• [Required work] Every record, from first to last, should be written out again exactly.
————
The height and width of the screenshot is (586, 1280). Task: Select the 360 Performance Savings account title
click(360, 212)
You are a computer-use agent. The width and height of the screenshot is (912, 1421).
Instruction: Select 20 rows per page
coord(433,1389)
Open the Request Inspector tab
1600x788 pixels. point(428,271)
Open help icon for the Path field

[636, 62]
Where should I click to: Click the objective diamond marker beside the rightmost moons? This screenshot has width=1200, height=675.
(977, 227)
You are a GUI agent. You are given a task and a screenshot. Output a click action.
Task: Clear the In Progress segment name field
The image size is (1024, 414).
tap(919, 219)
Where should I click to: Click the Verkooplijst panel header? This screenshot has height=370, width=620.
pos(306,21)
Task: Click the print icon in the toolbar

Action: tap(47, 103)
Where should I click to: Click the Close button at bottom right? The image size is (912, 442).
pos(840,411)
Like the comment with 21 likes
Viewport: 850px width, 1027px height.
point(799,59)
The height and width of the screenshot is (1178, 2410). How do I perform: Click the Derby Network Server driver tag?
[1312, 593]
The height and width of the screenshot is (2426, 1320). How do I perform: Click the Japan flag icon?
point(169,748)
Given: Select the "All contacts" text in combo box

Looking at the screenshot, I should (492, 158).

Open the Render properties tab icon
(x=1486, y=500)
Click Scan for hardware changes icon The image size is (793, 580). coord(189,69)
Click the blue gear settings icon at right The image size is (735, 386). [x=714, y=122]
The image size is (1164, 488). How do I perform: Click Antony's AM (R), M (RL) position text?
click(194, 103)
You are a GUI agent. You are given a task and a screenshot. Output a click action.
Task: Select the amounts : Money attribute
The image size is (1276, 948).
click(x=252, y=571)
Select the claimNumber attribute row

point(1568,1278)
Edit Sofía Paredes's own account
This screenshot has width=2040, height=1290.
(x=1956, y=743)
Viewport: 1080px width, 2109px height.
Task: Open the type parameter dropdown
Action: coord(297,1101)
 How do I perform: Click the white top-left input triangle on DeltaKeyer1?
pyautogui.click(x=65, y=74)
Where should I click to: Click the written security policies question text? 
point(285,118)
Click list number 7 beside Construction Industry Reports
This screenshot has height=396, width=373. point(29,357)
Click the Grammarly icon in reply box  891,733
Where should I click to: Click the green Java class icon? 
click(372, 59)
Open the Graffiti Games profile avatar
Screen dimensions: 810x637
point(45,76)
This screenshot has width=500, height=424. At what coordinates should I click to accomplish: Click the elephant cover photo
————
• [Response to the task]
The height and width of the screenshot is (586, 1280). Task: Select the 360 Performance Savings account title
click(360, 212)
You are a computer-use agent. The width and height of the screenshot is (912, 1421).
Instruction: Select 20 rows per page
coord(433,1389)
Open the Request Inspector tab
1600x788 pixels. point(428,271)
Open help icon for the Path field

[636, 62]
Where should I click to: Click the objective diamond marker beside the rightmost moons? This screenshot has width=1200, height=675.
(977, 227)
You are a GUI agent. You are given a task and a screenshot. Output a click action.
Task: Clear the In Progress segment name field
The image size is (1024, 414).
tap(919, 219)
Where should I click to: Click the Verkooplijst panel header? This screenshot has height=370, width=620.
pos(306,21)
Task: Click the print icon in the toolbar

Action: tap(47, 103)
Where should I click to: Click the Close button at bottom right? The image size is (912, 442).
pos(840,411)
Like the comment with 21 likes
Viewport: 850px width, 1027px height.
point(799,59)
The height and width of the screenshot is (1178, 2410). How do I perform: Click the Derby Network Server driver tag?
[1312, 593]
The height and width of the screenshot is (2426, 1320). How do I perform: Click the Japan flag icon?
point(169,748)
Given: Select the "All contacts" text in combo box

Looking at the screenshot, I should (492, 158).

Open the Render properties tab icon
(x=1486, y=500)
Click Scan for hardware changes icon The image size is (793, 580). coord(189,69)
Click the blue gear settings icon at right The image size is (735, 386). [x=714, y=122]
The image size is (1164, 488). How do I perform: Click Antony's AM (R), M (RL) position text?
click(194, 103)
You are a GUI agent. You are given a task and a screenshot. Output a click action.
Task: Select the amounts : Money attribute
The image size is (1276, 948).
click(x=252, y=571)
Select the claimNumber attribute row

point(1568,1278)
Edit Sofía Paredes's own account
This screenshot has width=2040, height=1290.
(x=1956, y=743)
Viewport: 1080px width, 2109px height.
Task: Open the type parameter dropdown
Action: coord(297,1101)
 How do I perform: Click the white top-left input triangle on DeltaKeyer1?
pyautogui.click(x=65, y=74)
Where should I click to: Click the written security policies question text? 
point(285,118)
Click list number 7 beside Construction Industry Reports
This screenshot has height=396, width=373. point(29,357)
Click the Grammarly icon in reply box  891,733
Where should I click to: Click the green Java class icon? 
click(372, 59)
Open the Graffiti Games profile avatar
Screen dimensions: 810x637
point(45,76)
This screenshot has width=500, height=424. At what coordinates should I click to accomplish: Click the elephant cover photo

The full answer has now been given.